Kala Pharmaceuticals announced positive topline results from its confirmatory phase 3 trial of KPI-121 1% for the treatment of inflammation and pain in patients who have undergone cataract surgery. KPI-121 1% dosed twice-a-day for 2 weeks achieved statistical significance versus placebo for both primary efficacy endpoints and all secondary endpoints. KPI-121 1% was well tolerated with no significant treatment-related safety findings observed during the trial. These positive trial results are a follow on to Kala’s first phase 3 trial for KPI-121 1% following cataract surgery that also achieved statistical significance for both primary endpoints with twice-a-day dosing.
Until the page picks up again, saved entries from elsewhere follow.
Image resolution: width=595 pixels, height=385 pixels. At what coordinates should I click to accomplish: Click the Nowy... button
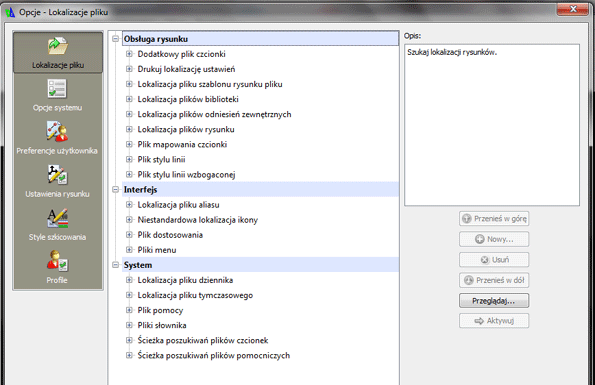494,239
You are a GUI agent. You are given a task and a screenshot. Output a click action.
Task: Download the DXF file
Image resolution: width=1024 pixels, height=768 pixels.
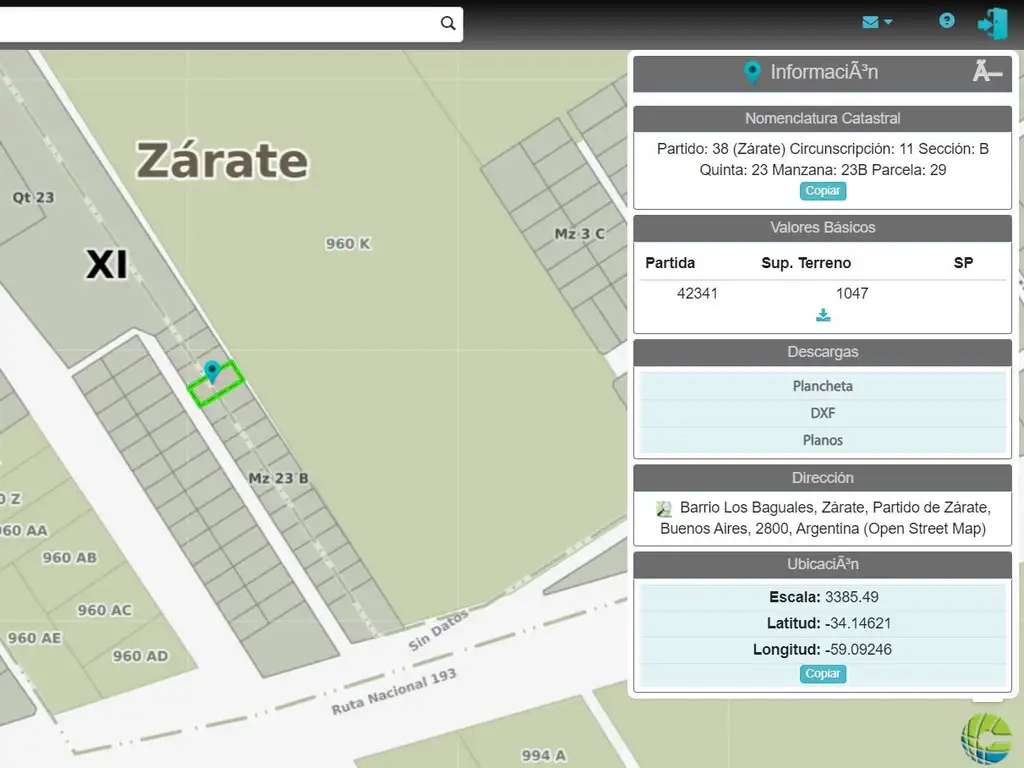tap(822, 413)
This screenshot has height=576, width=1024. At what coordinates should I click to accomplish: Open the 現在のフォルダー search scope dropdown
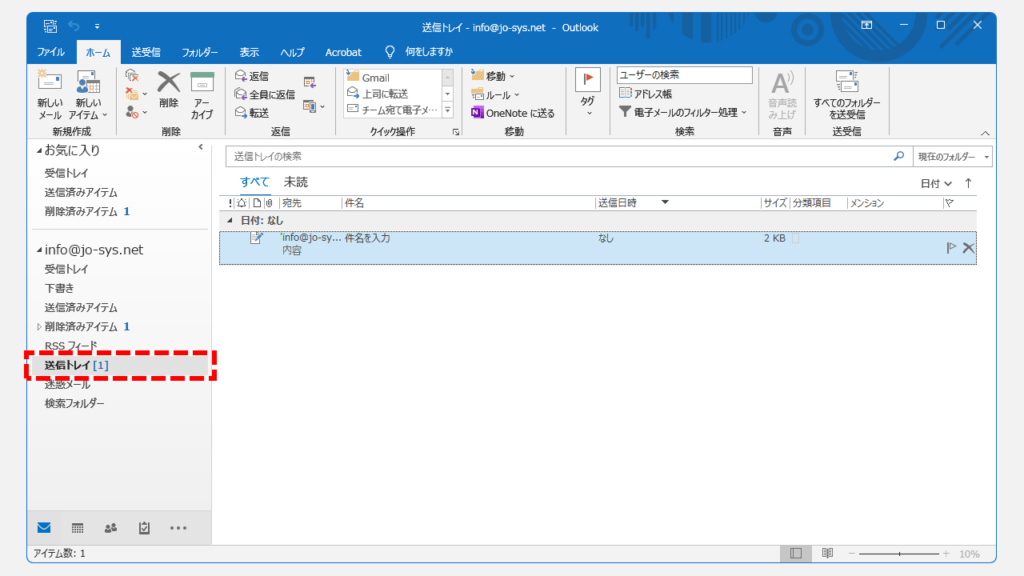[x=954, y=157]
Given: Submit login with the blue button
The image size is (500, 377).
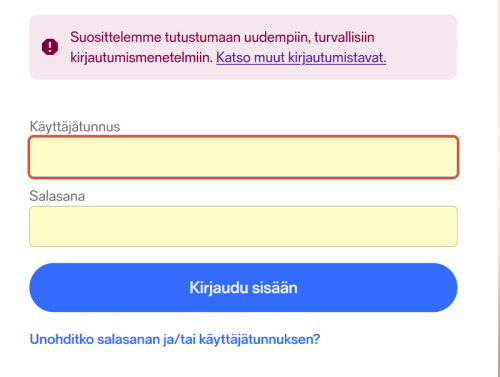Looking at the screenshot, I should click(243, 287).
“The significant improvement in the treatment of inflammation and pain with twice-a-day dosing of KPI-121 in this trial builds on the success of our first phase 3 trial in cataract surgery,” Kim Brazzell, PhD, Chief Medical Officer of Kala, said in a company news release. “We believe KPI-121 represents an important, near-term product opportunity for Kala as the first twice-a-day dosed steroid product for patients with post-operative inflammation and pain following ocular surgery. Based on the success of this trial, our plan is to submit a New Drug Application to the FDA for KPI-121 1% for the treatment of post-operative inflammation and pain following ocular surgery in late 2017.”
The phase 3 multi-center, randomized, double-masked, placebo-controlled, parallel-group trial in 520 patients was designed to evaluate the efficacy and safety of KPI-121 1% ophthalmic suspension dosed twice-a-day, versus placebo, in patients who experienced anterior ocular inflammation following cataract surgery. Patients were randomized to receive either KPI-121 1% or corresponding placebo, and both were administered twice-a-day for 2 weeks, with evaluations at days 4, 8, and 15. The primary efficacy endpoints were the proportion of patients with complete resolution of anterior chamber cells (a marker of ocular inflammation) in the study eye at day eight, and the proportion of subjects with Grade 0 pain in the study eye at day 8.
Statistically significant differences favoring KPI-121 1% administered twice-a-day versus placebo were achieved for both primary endpoints, the proportion of patients with complete resolution of anterior chamber cells at day 8 (P=0.01) and proportion of patients with complete resolution of ocular pain at day 8 (P<0.0001). Statistical significance was also achieved for all predefined secondary endpoints (complete resolution of anterior chamber flare at day 4, complete resolution of pain at day 4, and mean change in anterior chamber cells at day 4). Each case maintained through day 15 with no need for rescue medication.
Dr. Edward Holland, Professor of Ophthalmology, University of Cincinnati and Director, Cornea Service, Cincinnati Eye Institute, commented, “Rapid and effective relief of pain and inflammation is the key goal of the management of patients following ocular surgery. With proven safety and efficacy with a twice-a-day dosing regimen, KPI-121 1% will add an important tool to our postoperative armamentarium as a safe, effective and convenient alternative to currently marketed topical corticosteroids, which are all recommended for dosing four times a day.”
KPI-121 is a novel nanoparticle formulation of loteprednol etabonate utilizing Kala’s proprietary mucus-penetrating particle (MPP) technology to enhance penetration into target tissues of the eye. In preclinical rabbit studies, MPP has been shown to increase loteprednol etabonate delivery into ocular tissues four-fold by facilitating penetration through the tear film mucus. KPI-121 has been studied in over 1,300 patients for the indications of temporary relief of the signs and symptoms of dry eye disease and the postoperative treatment of inflammation and pain following ocular surgery. Kala is currently conducting two phase 3 trials in dry eye disease with expected completion in 2017.